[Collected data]
* * *

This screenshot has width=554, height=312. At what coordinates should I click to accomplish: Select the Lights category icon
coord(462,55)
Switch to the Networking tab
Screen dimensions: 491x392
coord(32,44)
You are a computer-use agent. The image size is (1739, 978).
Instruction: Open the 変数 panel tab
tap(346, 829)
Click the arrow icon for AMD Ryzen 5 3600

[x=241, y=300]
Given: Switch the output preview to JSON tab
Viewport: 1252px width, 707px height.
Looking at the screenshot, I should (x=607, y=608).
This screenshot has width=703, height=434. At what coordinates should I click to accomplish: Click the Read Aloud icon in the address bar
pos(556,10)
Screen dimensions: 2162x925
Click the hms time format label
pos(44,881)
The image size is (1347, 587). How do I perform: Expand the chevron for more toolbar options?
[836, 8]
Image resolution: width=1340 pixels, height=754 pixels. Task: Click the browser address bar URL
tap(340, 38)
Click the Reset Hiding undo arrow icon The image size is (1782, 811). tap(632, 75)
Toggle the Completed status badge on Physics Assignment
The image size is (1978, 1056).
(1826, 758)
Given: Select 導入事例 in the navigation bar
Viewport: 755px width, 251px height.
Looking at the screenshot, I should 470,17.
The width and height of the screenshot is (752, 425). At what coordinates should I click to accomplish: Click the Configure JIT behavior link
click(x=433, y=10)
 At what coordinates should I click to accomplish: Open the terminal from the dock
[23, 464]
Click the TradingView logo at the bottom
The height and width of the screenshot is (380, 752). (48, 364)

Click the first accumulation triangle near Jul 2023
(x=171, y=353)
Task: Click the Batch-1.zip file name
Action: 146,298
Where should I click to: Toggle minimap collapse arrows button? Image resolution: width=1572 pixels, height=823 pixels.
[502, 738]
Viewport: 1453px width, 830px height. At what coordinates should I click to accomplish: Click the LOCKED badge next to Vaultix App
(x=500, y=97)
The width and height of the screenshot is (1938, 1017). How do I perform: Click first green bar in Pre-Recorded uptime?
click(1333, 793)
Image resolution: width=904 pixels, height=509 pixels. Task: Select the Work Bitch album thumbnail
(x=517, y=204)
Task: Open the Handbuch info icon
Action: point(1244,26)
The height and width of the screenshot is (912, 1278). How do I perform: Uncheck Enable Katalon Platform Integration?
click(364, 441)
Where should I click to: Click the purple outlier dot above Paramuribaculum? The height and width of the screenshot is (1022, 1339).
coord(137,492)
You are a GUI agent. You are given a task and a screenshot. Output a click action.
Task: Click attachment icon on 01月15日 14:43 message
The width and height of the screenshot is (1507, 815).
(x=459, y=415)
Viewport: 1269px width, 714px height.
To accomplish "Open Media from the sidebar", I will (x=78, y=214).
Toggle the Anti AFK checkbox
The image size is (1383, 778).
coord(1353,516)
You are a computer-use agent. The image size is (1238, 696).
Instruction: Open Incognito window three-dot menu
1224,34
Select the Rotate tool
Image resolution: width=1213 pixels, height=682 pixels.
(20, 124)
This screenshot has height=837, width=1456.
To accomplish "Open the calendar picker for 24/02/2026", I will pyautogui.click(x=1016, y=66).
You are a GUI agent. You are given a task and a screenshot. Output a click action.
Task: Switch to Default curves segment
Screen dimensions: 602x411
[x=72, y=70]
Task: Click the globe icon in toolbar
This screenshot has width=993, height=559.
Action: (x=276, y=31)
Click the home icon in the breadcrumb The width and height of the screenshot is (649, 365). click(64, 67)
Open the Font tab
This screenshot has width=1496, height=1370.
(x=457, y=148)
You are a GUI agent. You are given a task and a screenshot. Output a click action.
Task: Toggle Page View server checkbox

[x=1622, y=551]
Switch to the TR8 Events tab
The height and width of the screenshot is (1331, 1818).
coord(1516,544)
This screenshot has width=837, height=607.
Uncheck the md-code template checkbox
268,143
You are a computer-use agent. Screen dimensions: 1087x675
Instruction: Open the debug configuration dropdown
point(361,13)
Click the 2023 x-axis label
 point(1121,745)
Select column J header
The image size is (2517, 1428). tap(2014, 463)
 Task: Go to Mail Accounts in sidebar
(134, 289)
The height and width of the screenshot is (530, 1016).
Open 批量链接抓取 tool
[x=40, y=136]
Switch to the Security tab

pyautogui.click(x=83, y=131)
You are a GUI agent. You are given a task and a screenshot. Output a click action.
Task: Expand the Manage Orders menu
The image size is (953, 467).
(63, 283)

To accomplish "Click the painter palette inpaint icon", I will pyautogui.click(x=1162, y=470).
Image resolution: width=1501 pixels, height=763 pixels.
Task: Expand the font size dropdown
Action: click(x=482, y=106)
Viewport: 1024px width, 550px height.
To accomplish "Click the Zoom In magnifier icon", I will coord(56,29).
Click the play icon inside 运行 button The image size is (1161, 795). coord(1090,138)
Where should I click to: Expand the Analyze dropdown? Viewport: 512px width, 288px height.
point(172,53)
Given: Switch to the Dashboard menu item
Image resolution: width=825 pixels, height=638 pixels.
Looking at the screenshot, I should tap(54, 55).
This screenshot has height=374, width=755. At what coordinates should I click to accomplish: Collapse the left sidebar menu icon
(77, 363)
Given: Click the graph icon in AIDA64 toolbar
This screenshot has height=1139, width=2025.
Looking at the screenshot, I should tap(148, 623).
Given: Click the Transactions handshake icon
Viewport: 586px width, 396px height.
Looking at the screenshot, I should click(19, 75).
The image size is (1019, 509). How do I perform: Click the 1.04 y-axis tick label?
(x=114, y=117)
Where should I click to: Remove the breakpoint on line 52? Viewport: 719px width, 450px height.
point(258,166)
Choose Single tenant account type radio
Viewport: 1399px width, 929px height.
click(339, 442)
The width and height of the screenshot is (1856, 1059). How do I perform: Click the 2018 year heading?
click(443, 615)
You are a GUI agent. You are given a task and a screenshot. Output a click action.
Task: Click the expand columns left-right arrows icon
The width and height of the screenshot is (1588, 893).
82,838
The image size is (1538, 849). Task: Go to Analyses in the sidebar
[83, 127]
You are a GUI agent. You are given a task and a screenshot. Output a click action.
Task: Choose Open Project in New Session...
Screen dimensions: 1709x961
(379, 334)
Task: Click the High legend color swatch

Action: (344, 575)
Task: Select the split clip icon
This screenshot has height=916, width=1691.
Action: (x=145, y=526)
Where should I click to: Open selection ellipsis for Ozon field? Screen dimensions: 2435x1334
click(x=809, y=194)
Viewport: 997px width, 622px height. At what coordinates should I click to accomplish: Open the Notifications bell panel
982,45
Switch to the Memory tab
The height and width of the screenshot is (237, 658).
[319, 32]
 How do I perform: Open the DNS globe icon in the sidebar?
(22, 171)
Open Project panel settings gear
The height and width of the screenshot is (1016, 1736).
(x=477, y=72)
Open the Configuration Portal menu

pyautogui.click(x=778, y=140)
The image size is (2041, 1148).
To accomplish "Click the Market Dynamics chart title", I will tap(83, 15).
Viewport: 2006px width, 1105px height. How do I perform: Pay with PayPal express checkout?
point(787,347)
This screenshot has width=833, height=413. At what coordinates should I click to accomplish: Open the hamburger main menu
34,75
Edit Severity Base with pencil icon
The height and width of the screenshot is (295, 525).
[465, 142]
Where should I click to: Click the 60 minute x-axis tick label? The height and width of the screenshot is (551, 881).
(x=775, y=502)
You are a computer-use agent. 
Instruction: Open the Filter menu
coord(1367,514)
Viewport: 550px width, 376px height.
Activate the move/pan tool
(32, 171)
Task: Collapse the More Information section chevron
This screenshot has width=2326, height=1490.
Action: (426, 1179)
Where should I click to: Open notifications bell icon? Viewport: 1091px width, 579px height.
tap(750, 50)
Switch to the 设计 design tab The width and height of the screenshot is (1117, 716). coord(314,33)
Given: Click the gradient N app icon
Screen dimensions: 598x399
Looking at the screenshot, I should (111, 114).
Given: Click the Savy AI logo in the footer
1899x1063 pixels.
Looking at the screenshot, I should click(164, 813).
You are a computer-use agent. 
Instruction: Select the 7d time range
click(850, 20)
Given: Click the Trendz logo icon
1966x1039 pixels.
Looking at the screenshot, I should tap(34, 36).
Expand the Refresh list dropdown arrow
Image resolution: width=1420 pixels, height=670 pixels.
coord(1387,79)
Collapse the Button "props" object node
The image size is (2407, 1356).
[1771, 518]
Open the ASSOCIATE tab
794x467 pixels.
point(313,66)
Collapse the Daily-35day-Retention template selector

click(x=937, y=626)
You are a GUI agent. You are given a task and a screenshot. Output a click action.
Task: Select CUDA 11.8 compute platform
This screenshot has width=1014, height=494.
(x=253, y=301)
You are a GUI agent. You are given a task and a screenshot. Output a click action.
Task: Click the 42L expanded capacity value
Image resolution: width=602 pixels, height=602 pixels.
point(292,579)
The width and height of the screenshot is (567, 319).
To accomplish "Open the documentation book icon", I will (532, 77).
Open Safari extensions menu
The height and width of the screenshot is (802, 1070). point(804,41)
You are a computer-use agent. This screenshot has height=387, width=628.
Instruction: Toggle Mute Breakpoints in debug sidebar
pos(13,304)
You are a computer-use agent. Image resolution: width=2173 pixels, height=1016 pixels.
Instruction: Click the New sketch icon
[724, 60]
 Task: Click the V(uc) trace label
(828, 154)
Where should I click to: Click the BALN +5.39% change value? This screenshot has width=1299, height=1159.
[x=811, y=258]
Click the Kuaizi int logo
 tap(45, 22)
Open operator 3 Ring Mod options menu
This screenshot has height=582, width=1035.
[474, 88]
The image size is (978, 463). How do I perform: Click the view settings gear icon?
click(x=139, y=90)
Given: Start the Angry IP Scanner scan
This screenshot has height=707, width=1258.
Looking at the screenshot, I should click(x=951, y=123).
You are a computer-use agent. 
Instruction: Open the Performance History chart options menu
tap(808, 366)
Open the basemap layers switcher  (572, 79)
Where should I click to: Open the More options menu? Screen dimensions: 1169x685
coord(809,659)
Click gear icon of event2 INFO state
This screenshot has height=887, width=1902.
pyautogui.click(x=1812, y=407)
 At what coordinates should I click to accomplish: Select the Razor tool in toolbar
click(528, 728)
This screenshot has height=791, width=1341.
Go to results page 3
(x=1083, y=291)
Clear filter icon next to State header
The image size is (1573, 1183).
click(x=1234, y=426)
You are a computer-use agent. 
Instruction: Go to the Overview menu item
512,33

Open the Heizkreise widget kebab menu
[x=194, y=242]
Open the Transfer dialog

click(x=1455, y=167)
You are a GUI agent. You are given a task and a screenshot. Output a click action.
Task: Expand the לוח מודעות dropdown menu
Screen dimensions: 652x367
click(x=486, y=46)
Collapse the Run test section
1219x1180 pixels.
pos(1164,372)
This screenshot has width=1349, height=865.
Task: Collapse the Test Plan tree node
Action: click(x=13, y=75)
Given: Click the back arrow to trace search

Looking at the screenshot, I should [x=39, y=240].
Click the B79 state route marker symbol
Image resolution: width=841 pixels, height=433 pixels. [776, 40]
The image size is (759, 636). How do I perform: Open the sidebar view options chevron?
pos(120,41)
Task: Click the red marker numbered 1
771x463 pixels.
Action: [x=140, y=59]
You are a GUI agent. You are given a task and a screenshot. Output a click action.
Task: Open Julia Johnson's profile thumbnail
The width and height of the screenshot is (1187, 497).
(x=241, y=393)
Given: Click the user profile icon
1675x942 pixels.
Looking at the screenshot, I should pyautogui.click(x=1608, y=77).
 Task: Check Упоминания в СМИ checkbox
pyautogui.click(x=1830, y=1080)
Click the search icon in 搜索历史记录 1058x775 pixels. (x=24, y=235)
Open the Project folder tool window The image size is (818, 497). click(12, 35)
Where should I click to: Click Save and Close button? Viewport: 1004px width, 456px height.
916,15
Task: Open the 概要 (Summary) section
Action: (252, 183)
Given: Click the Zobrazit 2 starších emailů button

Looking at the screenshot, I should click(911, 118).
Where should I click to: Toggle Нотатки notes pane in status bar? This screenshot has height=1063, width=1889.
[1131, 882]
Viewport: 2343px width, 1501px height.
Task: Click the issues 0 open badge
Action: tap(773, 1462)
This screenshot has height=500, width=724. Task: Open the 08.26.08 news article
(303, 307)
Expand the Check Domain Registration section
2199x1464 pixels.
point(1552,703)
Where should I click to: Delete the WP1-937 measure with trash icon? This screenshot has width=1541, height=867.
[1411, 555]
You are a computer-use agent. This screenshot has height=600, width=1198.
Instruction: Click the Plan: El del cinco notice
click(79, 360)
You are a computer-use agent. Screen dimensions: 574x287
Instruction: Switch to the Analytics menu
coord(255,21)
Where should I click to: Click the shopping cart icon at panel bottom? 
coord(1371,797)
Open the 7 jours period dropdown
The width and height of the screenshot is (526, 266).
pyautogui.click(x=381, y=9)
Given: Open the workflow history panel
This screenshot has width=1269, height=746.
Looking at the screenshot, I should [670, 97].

* * *

[INSTRUCTIONS TO FOLLOW] Every line above that holds the string "profile" should be copied out.

[WORKED SOLUTION]
Task: Open Julia Johnson's profile thumbnail
Given: Click the user profile icon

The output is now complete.